EXERCISE GOAL: What you write must match, character for character, the lines from the one with "478x428 pixels. Task: Select" down to the one with "Where should I" in the listing below, minus its pictures.

RECORDS SUPPLIED:
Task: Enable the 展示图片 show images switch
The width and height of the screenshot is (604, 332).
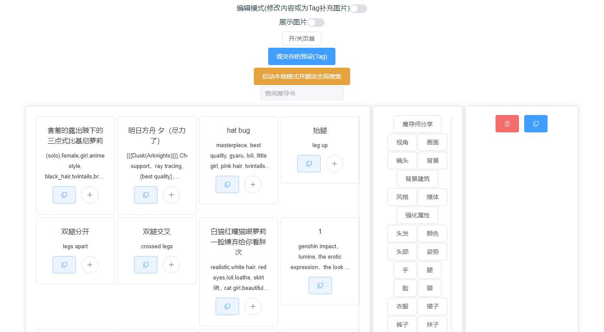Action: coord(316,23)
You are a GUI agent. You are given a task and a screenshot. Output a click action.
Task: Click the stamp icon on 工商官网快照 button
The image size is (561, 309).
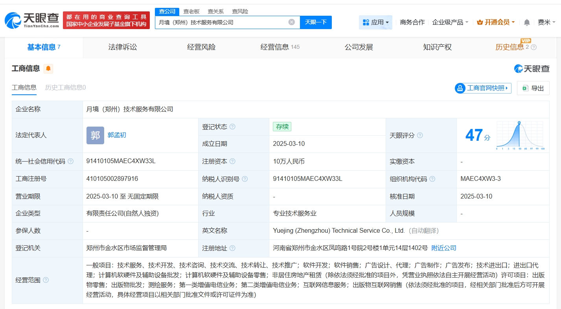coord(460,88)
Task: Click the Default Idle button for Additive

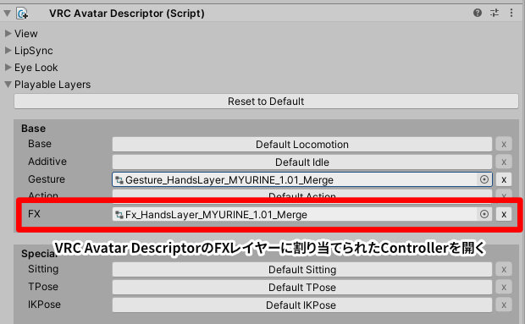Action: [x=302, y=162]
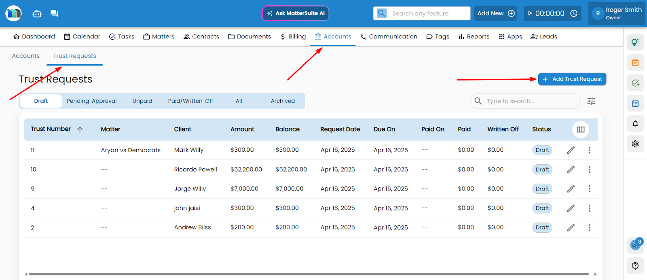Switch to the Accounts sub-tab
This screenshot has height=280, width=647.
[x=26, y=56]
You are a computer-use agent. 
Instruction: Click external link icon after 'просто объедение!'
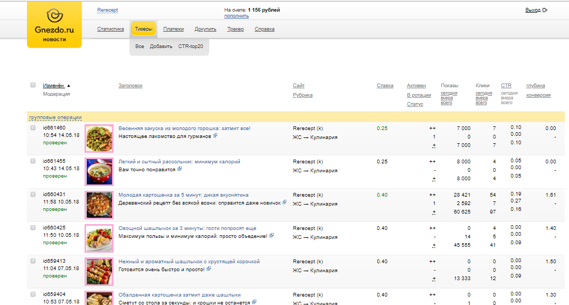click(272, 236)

---

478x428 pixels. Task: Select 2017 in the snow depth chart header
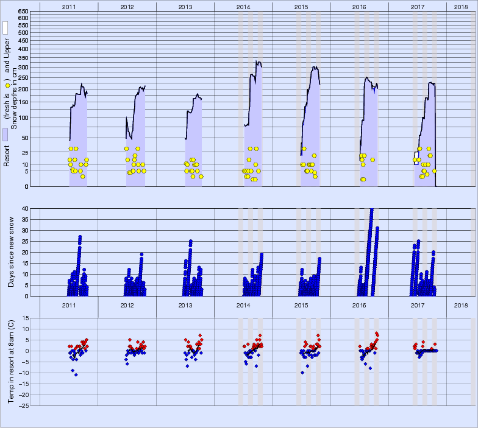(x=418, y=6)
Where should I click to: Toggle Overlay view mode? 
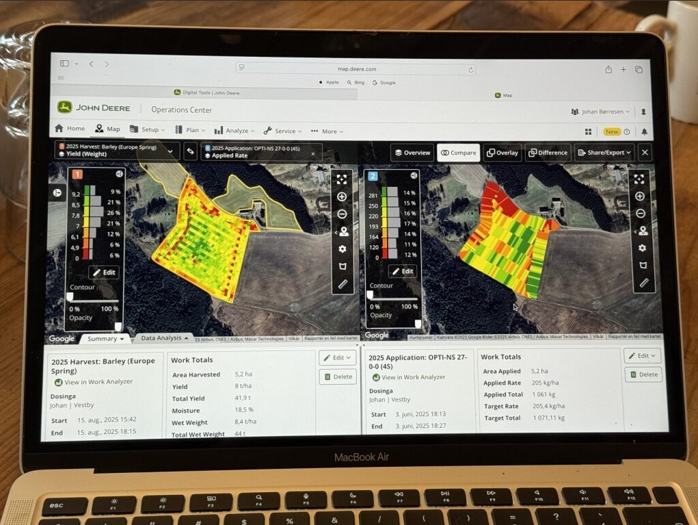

RESULT OF THE TASK:
478x428 pixels. Task: Select 2017 in the snow depth chart header
(x=418, y=6)
Where should I click to: Toggle Overlay view mode? 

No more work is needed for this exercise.